##### EXTRACTED DATA

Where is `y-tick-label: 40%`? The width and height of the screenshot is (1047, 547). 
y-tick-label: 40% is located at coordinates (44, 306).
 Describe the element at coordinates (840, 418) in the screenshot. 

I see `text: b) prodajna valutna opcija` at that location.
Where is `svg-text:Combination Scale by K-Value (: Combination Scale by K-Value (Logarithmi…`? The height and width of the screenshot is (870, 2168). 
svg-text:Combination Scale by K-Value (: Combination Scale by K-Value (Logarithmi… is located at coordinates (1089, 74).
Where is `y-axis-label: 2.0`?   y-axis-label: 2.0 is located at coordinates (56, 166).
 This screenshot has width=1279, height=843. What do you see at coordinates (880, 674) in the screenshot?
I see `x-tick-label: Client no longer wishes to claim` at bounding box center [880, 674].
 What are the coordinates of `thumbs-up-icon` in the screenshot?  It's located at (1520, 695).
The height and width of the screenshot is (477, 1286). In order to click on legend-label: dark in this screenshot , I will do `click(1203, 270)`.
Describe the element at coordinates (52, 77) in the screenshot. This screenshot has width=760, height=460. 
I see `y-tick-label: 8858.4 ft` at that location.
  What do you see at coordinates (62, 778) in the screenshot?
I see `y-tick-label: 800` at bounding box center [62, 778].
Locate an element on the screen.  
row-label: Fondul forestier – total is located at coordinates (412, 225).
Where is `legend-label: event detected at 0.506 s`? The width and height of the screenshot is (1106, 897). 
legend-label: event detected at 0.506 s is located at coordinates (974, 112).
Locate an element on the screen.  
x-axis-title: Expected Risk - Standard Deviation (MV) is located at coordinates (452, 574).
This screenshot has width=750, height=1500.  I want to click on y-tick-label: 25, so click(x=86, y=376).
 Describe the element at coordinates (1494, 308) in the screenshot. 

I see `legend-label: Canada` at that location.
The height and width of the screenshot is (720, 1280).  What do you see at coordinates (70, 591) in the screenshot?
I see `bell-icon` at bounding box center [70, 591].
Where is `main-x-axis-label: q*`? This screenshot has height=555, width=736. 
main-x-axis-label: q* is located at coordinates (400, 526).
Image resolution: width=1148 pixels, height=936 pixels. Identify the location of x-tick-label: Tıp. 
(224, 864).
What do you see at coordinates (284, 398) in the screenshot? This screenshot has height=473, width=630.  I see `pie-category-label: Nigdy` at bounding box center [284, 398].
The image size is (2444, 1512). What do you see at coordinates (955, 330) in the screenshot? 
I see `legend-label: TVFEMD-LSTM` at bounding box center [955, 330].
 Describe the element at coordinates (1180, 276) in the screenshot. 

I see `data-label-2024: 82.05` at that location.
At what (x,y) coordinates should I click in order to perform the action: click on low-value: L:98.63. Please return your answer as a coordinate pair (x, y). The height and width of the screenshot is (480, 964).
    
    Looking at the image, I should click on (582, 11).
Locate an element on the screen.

##########

◆ EXERCISE DIRECTIONS
Please reproduce the items verbatim, beginning at the line that contains "What do you see at coordinates (62, 778)" and stopping after the line that contains "x-axis-title: Expected Risk".

◆ EXERCISE RESPONSE
  What do you see at coordinates (62, 778) in the screenshot?
I see `y-tick-label: 800` at bounding box center [62, 778].
Locate an element on the screen.  
row-label: Fondul forestier – total is located at coordinates (412, 225).
Where is `legend-label: event detected at 0.506 s`? The width and height of the screenshot is (1106, 897). 
legend-label: event detected at 0.506 s is located at coordinates (974, 112).
Locate an element on the screen.  
x-axis-title: Expected Risk - Standard Deviation (MV) is located at coordinates (452, 574).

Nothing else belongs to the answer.